Copy every line of the data in which the word "computer" occurs.
Top of DATA FOR REVIEW
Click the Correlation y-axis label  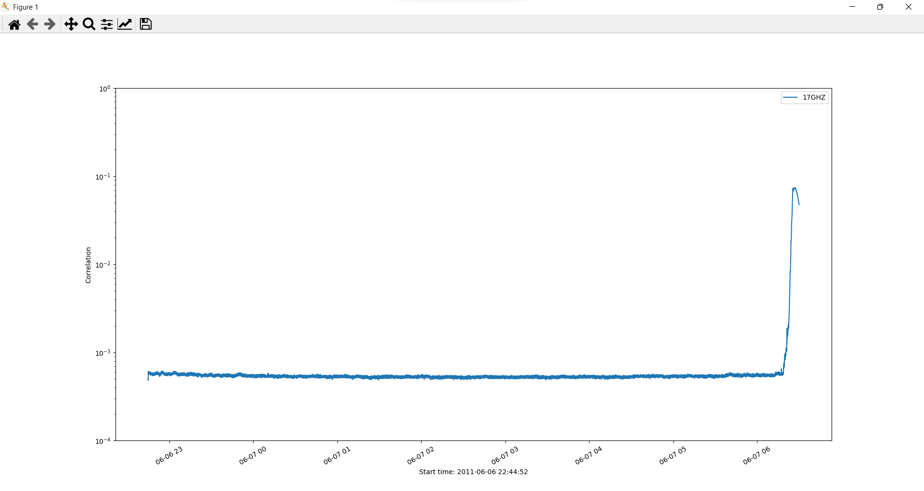(88, 263)
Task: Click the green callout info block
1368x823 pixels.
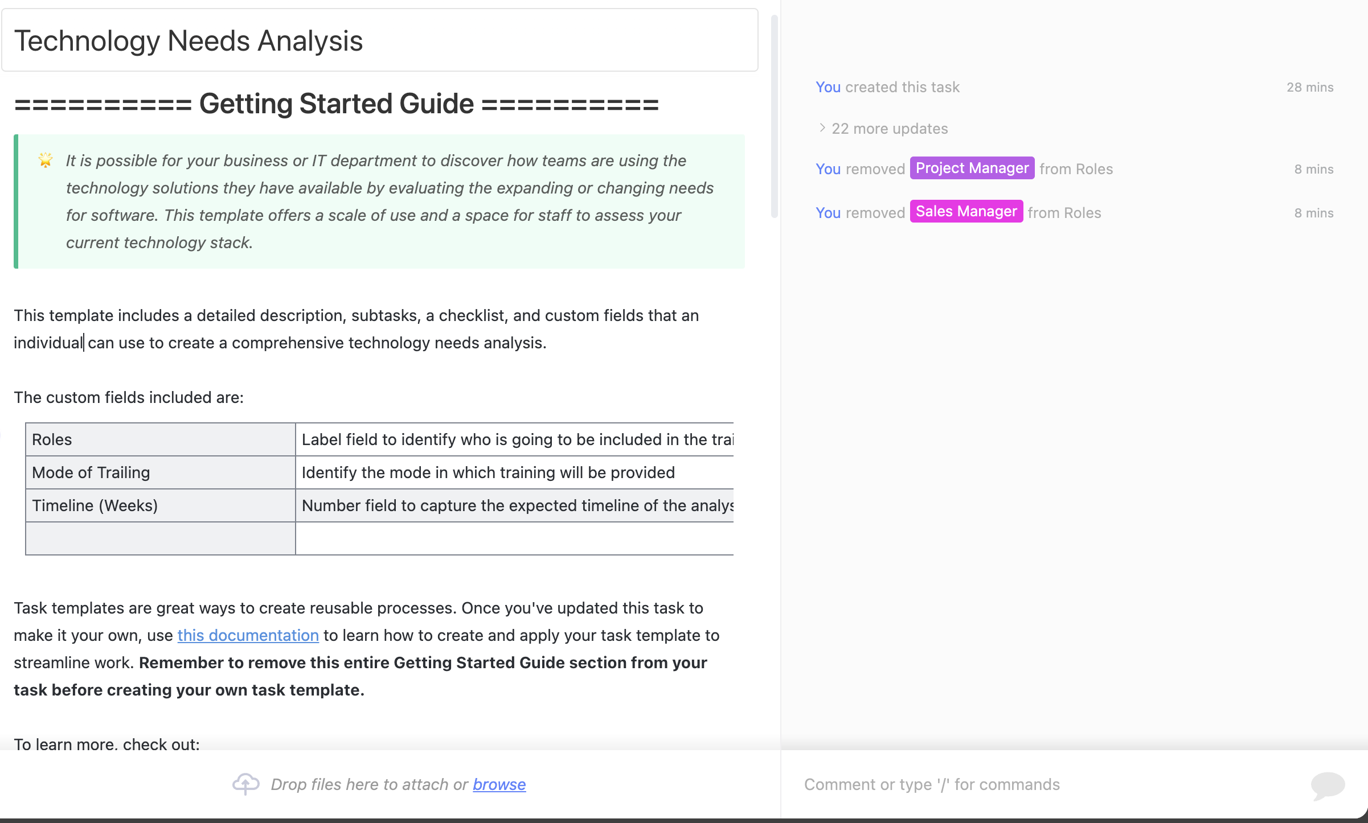Action: [x=379, y=201]
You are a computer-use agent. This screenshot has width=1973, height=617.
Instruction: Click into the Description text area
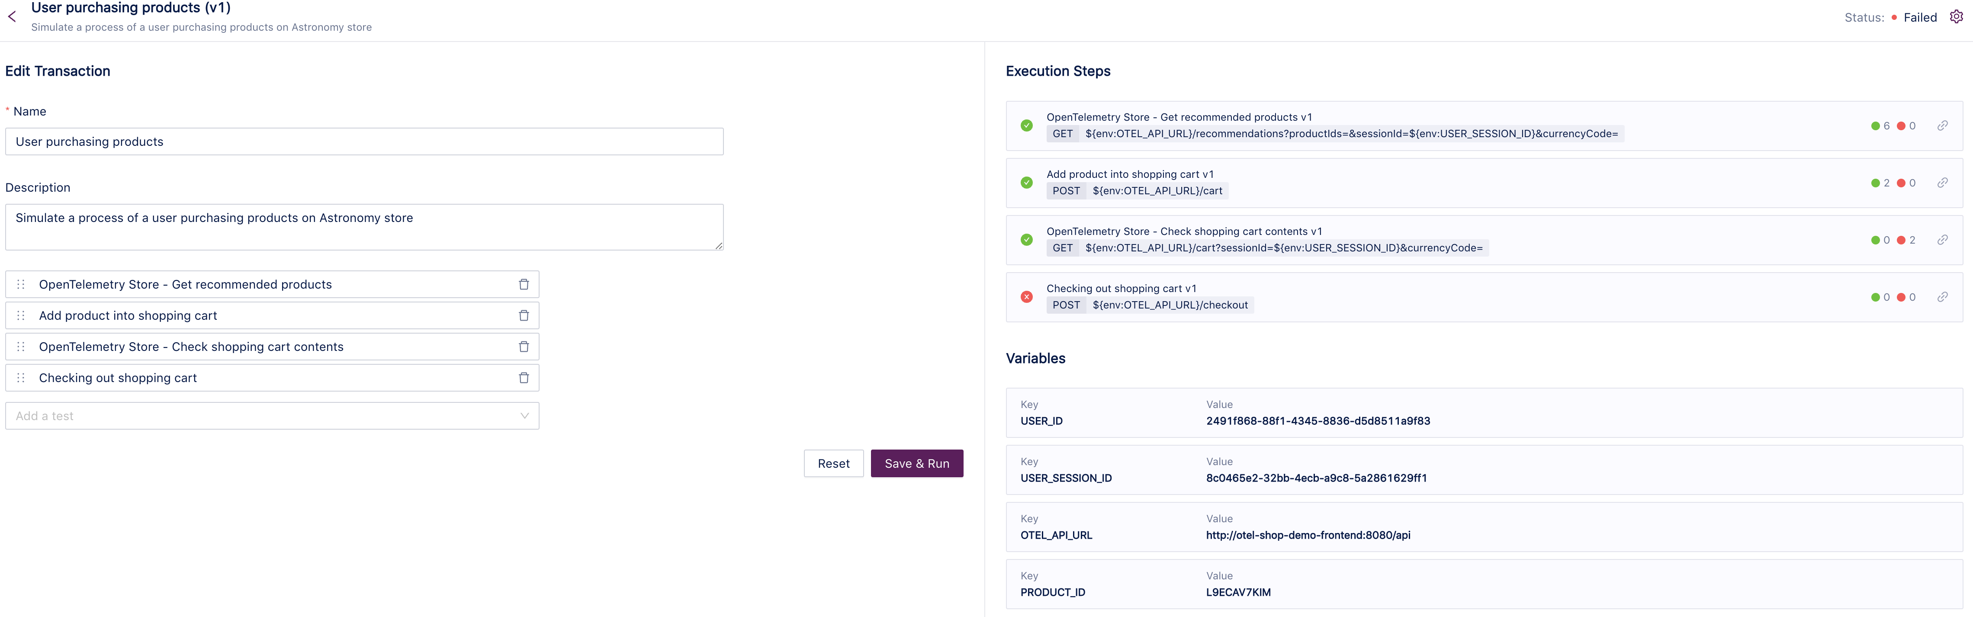point(364,227)
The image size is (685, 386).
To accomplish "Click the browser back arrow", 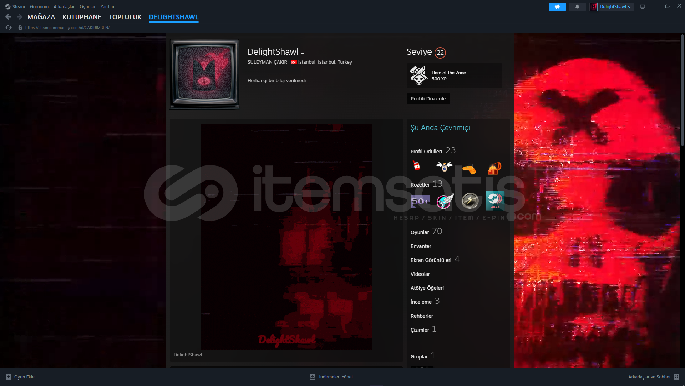I will [x=8, y=17].
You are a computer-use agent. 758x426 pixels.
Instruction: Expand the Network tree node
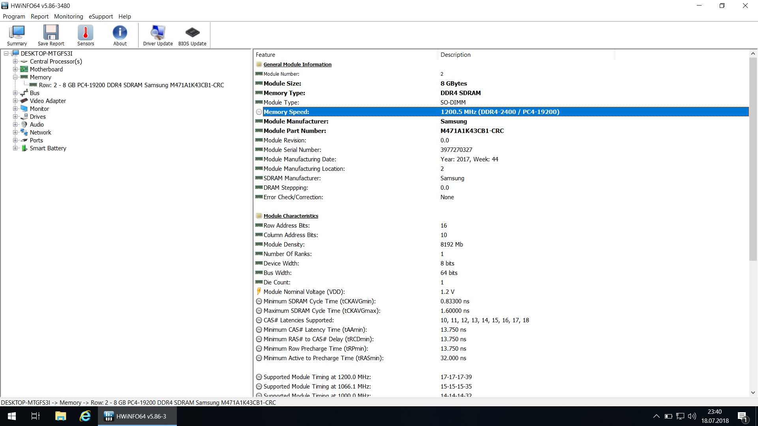pos(15,133)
Bottom of DATA FOR REVIEW
▶ [RESPONSE FOR THIS EXERCISE]
You are a computer-use agent. This screenshot has width=1973, height=617.
You are a computer-use agent. 758x426 pixels.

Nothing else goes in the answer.